The University of Bonn Faculty of Medicine has awarded an honorary doctorate to renowned Australia-based immunologist Prof. Dr. Jacques Francis Albert Pierre Miller. The award ceremony was conducted online due to the corona pandemic, held as part of the Digital Cluster Science Days 2020 organized by the Cluster of Excellence ImmunoSensation2.
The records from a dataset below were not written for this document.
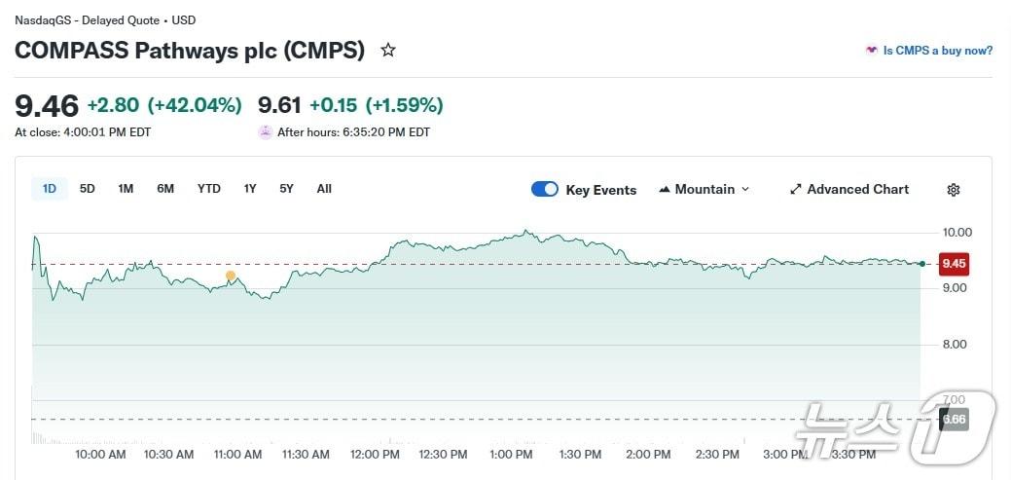Click the 'Is CMPS a buy now?' icon

(x=872, y=51)
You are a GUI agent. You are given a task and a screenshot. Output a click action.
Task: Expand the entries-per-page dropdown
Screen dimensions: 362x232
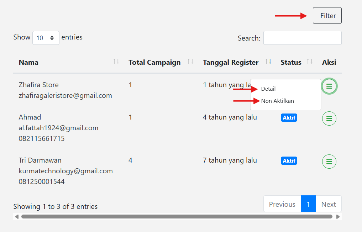coord(46,38)
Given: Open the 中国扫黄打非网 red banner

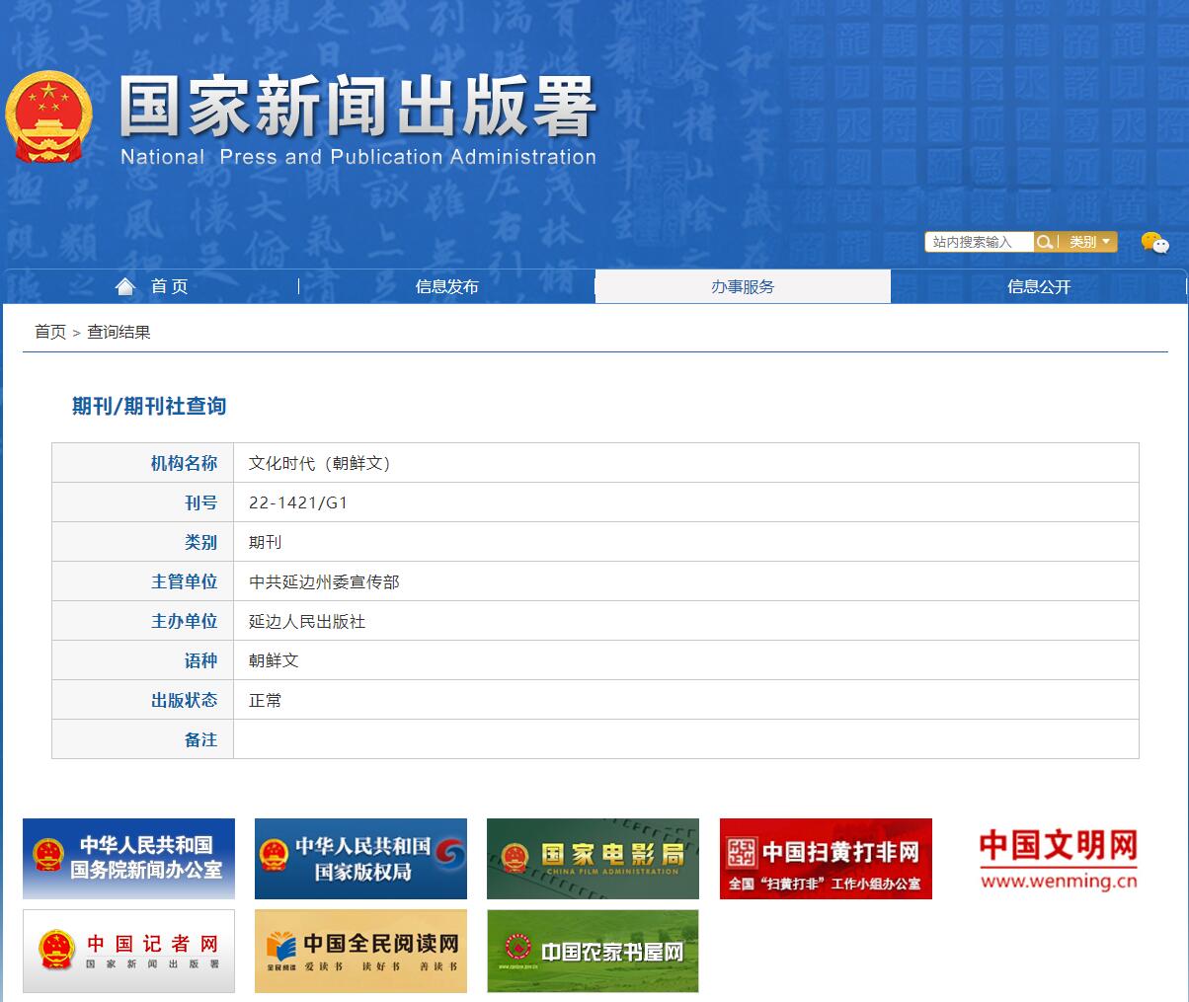Looking at the screenshot, I should pos(826,858).
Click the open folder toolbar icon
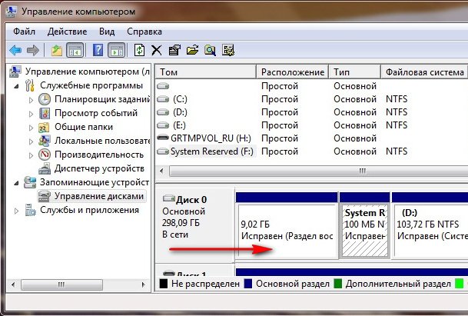This screenshot has height=316, width=468. point(192,50)
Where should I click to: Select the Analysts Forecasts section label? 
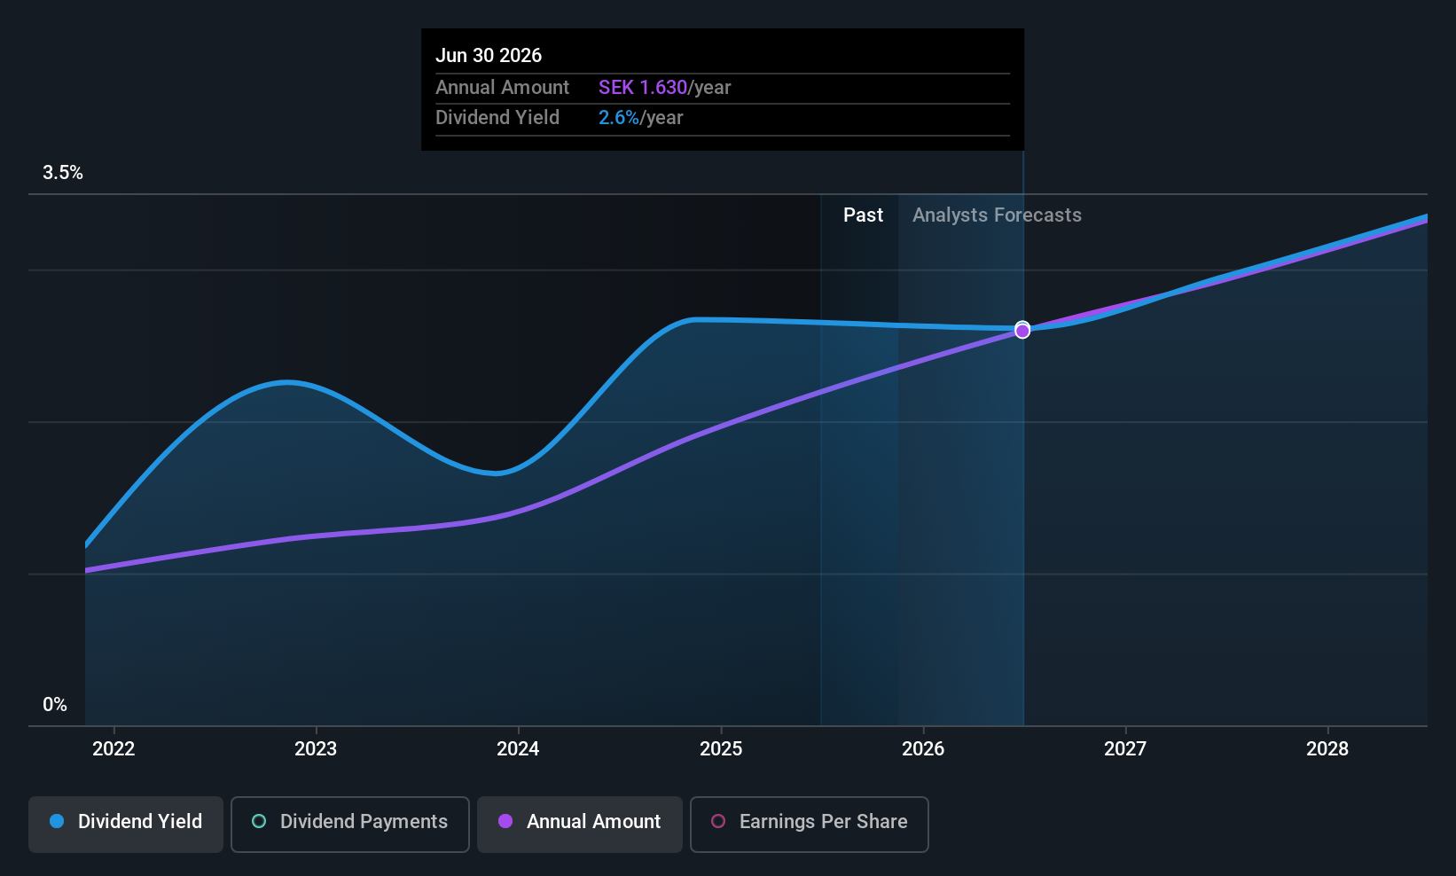click(x=997, y=215)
The ceremony took place via simultaneous videoconferencing between the lecture hall of Biomedical Center I on the Venusberg Campus and Melbourne, Australia, where Professor Miller (89) is Professor Emeritus at the Walter and Eliza Hall Institute of Medical Research. One of Miller’s former doctoral students, Professor Robyn Slattery, presented the diploma following the ceremonial pronouncement of awarding of the honorary doctorate by Professor Bernd Weber as Dean representing the University of Bonn. Speeches in honor of the recipient were made by Leibniz Prize winner Professor Christian Kurts and by Professor Sammy Bedoui, Bonn University Ambassador in Melbourne, Australia.
The board of the ImmunoSensation2 Cluster of Excellence had suggested to confer the honorary degree in recognition of Professor Miller’s outstanding achievement in the field of immunology. Jaques Miller earned wide scientific attention in the 1960s for proving that the thymus is a critically important component of the immune system as the organ where T cells are formed. The existence of T cells, as well as their key role in immunological memory against bacteria, viruses and cancer had not been appreciated prior to this discovery.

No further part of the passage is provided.